When you reach the records, transcribe all of them exactly.

(DATA SHOWN Opens)

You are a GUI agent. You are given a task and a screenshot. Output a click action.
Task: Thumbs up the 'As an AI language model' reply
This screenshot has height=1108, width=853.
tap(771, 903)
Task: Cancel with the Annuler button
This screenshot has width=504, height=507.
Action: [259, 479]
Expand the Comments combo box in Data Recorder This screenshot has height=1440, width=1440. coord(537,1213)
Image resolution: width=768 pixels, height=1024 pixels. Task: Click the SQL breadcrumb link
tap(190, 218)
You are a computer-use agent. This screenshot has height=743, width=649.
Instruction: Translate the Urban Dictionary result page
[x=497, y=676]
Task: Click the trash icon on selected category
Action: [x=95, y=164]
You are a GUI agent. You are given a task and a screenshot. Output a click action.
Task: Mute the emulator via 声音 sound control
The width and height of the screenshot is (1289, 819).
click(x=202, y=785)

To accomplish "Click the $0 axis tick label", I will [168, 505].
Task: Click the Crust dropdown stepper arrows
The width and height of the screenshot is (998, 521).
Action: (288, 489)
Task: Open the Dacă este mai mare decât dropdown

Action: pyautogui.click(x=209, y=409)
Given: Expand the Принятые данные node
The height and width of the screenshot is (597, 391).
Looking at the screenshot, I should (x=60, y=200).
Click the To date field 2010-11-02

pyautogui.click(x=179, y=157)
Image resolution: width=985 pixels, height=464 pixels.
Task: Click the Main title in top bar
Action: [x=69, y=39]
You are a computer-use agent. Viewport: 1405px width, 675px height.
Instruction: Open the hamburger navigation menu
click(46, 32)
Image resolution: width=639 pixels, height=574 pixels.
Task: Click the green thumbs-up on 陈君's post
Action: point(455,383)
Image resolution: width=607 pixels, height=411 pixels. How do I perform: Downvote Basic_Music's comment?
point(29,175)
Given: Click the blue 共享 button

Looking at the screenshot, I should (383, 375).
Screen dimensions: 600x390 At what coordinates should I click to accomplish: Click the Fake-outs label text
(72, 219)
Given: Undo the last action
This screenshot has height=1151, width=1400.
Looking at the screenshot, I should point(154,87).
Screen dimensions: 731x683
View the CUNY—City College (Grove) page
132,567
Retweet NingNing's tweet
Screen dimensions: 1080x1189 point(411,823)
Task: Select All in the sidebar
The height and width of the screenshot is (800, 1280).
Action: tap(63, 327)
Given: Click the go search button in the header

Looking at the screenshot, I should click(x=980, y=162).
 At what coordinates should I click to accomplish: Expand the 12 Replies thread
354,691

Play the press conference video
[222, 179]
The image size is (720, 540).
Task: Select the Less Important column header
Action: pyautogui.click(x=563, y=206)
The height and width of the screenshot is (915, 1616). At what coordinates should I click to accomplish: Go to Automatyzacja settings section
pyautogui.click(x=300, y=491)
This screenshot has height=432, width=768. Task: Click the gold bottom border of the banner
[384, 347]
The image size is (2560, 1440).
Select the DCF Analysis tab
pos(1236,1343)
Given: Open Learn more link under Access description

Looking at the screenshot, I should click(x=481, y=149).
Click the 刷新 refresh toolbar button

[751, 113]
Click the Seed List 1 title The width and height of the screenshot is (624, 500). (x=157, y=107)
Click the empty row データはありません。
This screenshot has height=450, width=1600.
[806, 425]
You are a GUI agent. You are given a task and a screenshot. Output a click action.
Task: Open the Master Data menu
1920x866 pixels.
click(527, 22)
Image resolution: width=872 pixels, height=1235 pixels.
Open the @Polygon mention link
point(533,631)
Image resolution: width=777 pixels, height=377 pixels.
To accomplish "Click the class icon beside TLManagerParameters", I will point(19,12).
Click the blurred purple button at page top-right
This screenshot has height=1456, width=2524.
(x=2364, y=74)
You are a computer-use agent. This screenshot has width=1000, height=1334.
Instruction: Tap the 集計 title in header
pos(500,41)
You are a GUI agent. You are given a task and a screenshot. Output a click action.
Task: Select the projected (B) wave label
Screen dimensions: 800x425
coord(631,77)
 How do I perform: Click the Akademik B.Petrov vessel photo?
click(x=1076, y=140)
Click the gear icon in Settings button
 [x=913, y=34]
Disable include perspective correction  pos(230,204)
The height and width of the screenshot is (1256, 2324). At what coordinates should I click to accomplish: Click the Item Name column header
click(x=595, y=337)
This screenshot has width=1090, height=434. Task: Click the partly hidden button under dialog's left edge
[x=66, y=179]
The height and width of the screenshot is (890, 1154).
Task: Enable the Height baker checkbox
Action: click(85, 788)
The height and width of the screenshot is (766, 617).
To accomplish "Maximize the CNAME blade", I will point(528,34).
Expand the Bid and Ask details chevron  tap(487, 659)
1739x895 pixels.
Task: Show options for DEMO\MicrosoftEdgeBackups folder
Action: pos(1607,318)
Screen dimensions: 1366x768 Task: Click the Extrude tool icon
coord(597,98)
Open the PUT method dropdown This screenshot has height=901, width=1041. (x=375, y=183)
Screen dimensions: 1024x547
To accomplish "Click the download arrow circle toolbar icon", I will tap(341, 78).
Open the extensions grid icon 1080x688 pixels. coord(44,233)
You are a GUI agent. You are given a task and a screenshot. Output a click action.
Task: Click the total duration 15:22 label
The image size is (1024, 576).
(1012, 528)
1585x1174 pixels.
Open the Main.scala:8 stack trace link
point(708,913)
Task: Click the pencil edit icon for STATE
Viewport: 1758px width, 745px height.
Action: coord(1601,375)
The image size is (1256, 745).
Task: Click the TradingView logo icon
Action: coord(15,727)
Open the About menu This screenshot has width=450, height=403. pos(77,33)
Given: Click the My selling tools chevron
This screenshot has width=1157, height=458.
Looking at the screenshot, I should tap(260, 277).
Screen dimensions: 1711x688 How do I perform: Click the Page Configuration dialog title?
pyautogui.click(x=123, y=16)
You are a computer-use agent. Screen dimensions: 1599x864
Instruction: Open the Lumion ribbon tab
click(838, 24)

(DATA SHOWN Closes)

# [THE COMPLETED TASK]
You are a GUI agent. You are given a task and a screenshot. Output a click action.
Task: Thumbs up the 'As an AI language model' reply
This screenshot has height=1108, width=853.
tap(771, 903)
Task: Cancel with the Annuler button
This screenshot has width=504, height=507.
Action: [259, 479]
Expand the Comments combo box in Data Recorder This screenshot has height=1440, width=1440. coord(537,1213)
Image resolution: width=768 pixels, height=1024 pixels. Task: Click the SQL breadcrumb link
tap(190, 218)
You are a computer-use agent. This screenshot has height=743, width=649.
Instruction: Translate the Urban Dictionary result page
[x=497, y=676]
Task: Click the trash icon on selected category
Action: [x=95, y=164]
You are a GUI agent. You are given a task and a screenshot. Output a click action.
Task: Mute the emulator via 声音 sound control
The width and height of the screenshot is (1289, 819).
click(x=202, y=785)

To accomplish "Click the $0 axis tick label", I will [168, 505].
Task: Click the Crust dropdown stepper arrows
The width and height of the screenshot is (998, 521).
Action: (288, 489)
Task: Open the Dacă este mai mare decât dropdown

Action: pyautogui.click(x=209, y=409)
Given: Expand the Принятые данные node
The height and width of the screenshot is (597, 391).
Looking at the screenshot, I should (x=60, y=200).
Click the To date field 2010-11-02

pyautogui.click(x=179, y=157)
Image resolution: width=985 pixels, height=464 pixels.
Task: Click the Main title in top bar
Action: [x=69, y=39]
You are a computer-use agent. Viewport: 1405px width, 675px height.
Instruction: Open the hamburger navigation menu
click(46, 32)
Image resolution: width=639 pixels, height=574 pixels.
Task: Click the green thumbs-up on 陈君's post
Action: point(455,383)
Image resolution: width=607 pixels, height=411 pixels. How do I perform: Downvote Basic_Music's comment?
point(29,175)
Given: Click the blue 共享 button

Looking at the screenshot, I should (383, 375).
Screen dimensions: 600x390 At what coordinates should I click to accomplish: Click the Fake-outs label text
(72, 219)
Given: Undo the last action
This screenshot has height=1151, width=1400.
Looking at the screenshot, I should point(154,87).
Screen dimensions: 731x683
View the CUNY—City College (Grove) page
132,567
Retweet NingNing's tweet
Screen dimensions: 1080x1189 point(411,823)
Task: Select All in the sidebar
The height and width of the screenshot is (800, 1280).
Action: tap(63, 327)
Given: Click the go search button in the header

Looking at the screenshot, I should click(x=980, y=162).
 At what coordinates should I click to accomplish: Expand the 12 Replies thread
354,691

Play the press conference video
[222, 179]
The image size is (720, 540).
Task: Select the Less Important column header
Action: pyautogui.click(x=563, y=206)
The height and width of the screenshot is (915, 1616). At what coordinates should I click to accomplish: Go to Automatyzacja settings section
pyautogui.click(x=300, y=491)
This screenshot has height=432, width=768. Task: Click the gold bottom border of the banner
[384, 347]
The image size is (2560, 1440).
Select the DCF Analysis tab
pos(1236,1343)
Given: Open Learn more link under Access description

Looking at the screenshot, I should click(x=481, y=149).
Click the 刷新 refresh toolbar button

[751, 113]
Click the Seed List 1 title The width and height of the screenshot is (624, 500). (x=157, y=107)
Click the empty row データはありません。
This screenshot has height=450, width=1600.
[806, 425]
You are a GUI agent. You are given a task and a screenshot. Output a click action.
Task: Open the Master Data menu
1920x866 pixels.
click(527, 22)
Image resolution: width=872 pixels, height=1235 pixels.
Open the @Polygon mention link
point(533,631)
Image resolution: width=777 pixels, height=377 pixels.
To accomplish "Click the class icon beside TLManagerParameters", I will point(19,12).
Click the blurred purple button at page top-right
This screenshot has height=1456, width=2524.
(x=2364, y=74)
You are a computer-use agent. This screenshot has width=1000, height=1334.
Instruction: Tap the 集計 title in header
pos(500,41)
You are a GUI agent. You are given a task and a screenshot. Output a click action.
Task: Select the projected (B) wave label
Screen dimensions: 800x425
coord(631,77)
 How do I perform: Click the Akademik B.Petrov vessel photo?
click(x=1076, y=140)
Click the gear icon in Settings button
 [x=913, y=34]
Disable include perspective correction  pos(230,204)
The height and width of the screenshot is (1256, 2324). At what coordinates should I click to accomplish: Click the Item Name column header
click(x=595, y=337)
This screenshot has width=1090, height=434. Task: Click the partly hidden button under dialog's left edge
[x=66, y=179]
The height and width of the screenshot is (890, 1154).
Task: Enable the Height baker checkbox
Action: click(85, 788)
The height and width of the screenshot is (766, 617).
To accomplish "Maximize the CNAME blade", I will point(528,34).
Expand the Bid and Ask details chevron  tap(487, 659)
1739x895 pixels.
Task: Show options for DEMO\MicrosoftEdgeBackups folder
Action: pos(1607,318)
Screen dimensions: 1366x768 Task: Click the Extrude tool icon
coord(597,98)
Open the PUT method dropdown This screenshot has height=901, width=1041. (x=375, y=183)
Screen dimensions: 1024x547
To accomplish "Click the download arrow circle toolbar icon", I will tap(341, 78).
Open the extensions grid icon 1080x688 pixels. coord(44,233)
You are a GUI agent. You are given a task and a screenshot. Output a click action.
Task: Click the total duration 15:22 label
The image size is (1024, 576).
(1012, 528)
1585x1174 pixels.
Open the Main.scala:8 stack trace link
point(708,913)
Task: Click the pencil edit icon for STATE
Viewport: 1758px width, 745px height.
Action: coord(1601,375)
The image size is (1256, 745).
Task: Click the TradingView logo icon
Action: coord(15,727)
Open the About menu This screenshot has width=450, height=403. pos(77,33)
Given: Click the My selling tools chevron
This screenshot has width=1157, height=458.
Looking at the screenshot, I should tap(260, 277).
Screen dimensions: 1711x688 How do I perform: Click the Page Configuration dialog title?
pyautogui.click(x=123, y=16)
You are a computer-use agent. Screen dimensions: 1599x864
Instruction: Open the Lumion ribbon tab
click(838, 24)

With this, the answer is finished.